まあそういったことをやるのはご自由にだが、一体学者の世界というのは、見つからなかったら図書館などを探して資料は取り寄せるとか、古本しかなければ著者に問い合わせてどう手に入れたのかくらいは聞けないのだろうか?そしてそれを確認できなければ自分で引用するのはあきらめるしかないように思うのだが。
というかそういうことを書いているひとは本当にそんな作業をやっているのだろうか?よくわからないです。
最初の告発もなんとなく狙い撃ちしてやったような感じもあってなんだかなあという気もします。もちろん最初のひとは割と自分の研究に近いところだったので、探したというのは本当だと思います。しかしそれとて実際にモノが示されなければ理系の再検証と同じでそのような引用文に意味はないでしょう。
と思うのは浅はかで人文系の研究では”自分だけが持っている文書”などをもとにして、絶対人にはネタは見せずに論文を書くということが認められているのでしょうか?
と書いていて、前回書いたようにここでもし深井氏が資料を偽造して出してきていたならそれは捏造なので研究不正だと思います。しかし、論文ではない文章でそういわれてもなあ、というように思うのですが。これまたですが人文系の研究者にとって、一般の書籍(査読を通った論文だけを収録したものではないもの)でも”研究業績”になるので、想像を交えた文章はいけないのでしょうか?

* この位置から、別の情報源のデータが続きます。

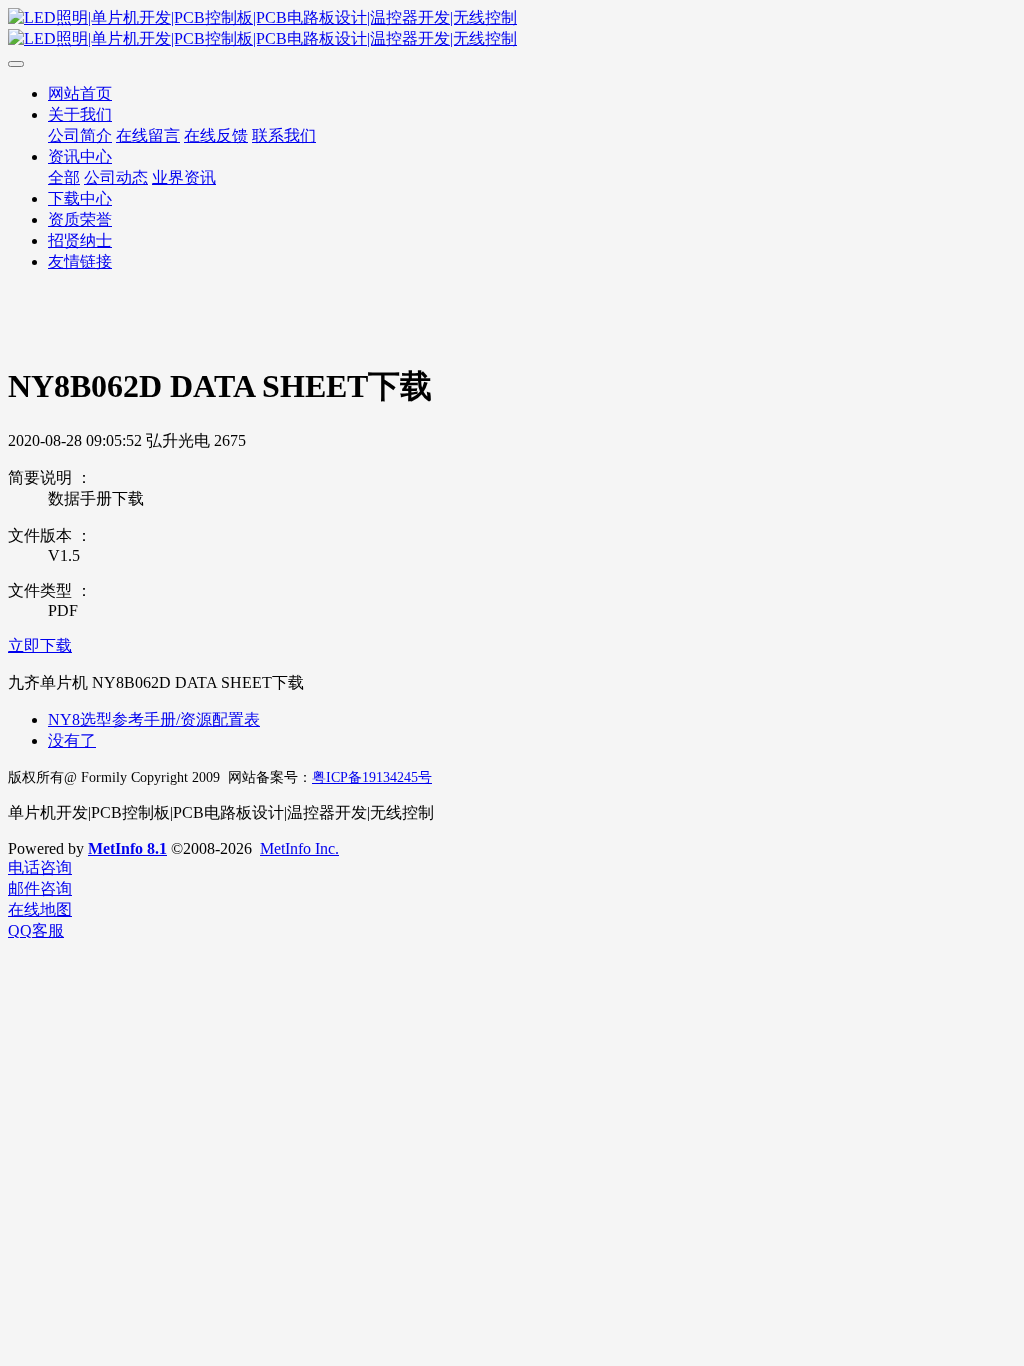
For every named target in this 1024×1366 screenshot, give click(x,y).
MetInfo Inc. (299, 848)
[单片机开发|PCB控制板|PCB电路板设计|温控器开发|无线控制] (512, 29)
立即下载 (40, 645)
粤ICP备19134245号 (372, 777)
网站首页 (80, 93)
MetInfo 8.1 (127, 848)
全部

前にも書いた通り最初からそのように書いておけばよかったものを書かなかったし、そのあとも、すっぱりと、あればフィクションで挿入したのでそもそもあの本は論文じゃないよ、といえば済んだような気が。もちろん当時の深井氏には訳文をパクったというような話もありましたので、そちらはそちらですけど。
なんで深井氏はそこまで今回の件を語ろうとしないのか、たしかにもやもやしたものは残りますが、逆に言うと研究上はもう深井氏の本に書かれている内容を孫引きするひとはいなくなるでしょうから、研究分野の学会の中での制裁は受けているといえるのではないでしょうか?
もちろん今回の本にも、パクリがあるじゃないか、というのであれば深井氏の反省はなんなんだ、と言いたくなりますが、もしそういったものがないのであれば、まあネット書店のレビューで匿名で星一つつけて憂さ晴らしでもするしかないんじゃないのかなと。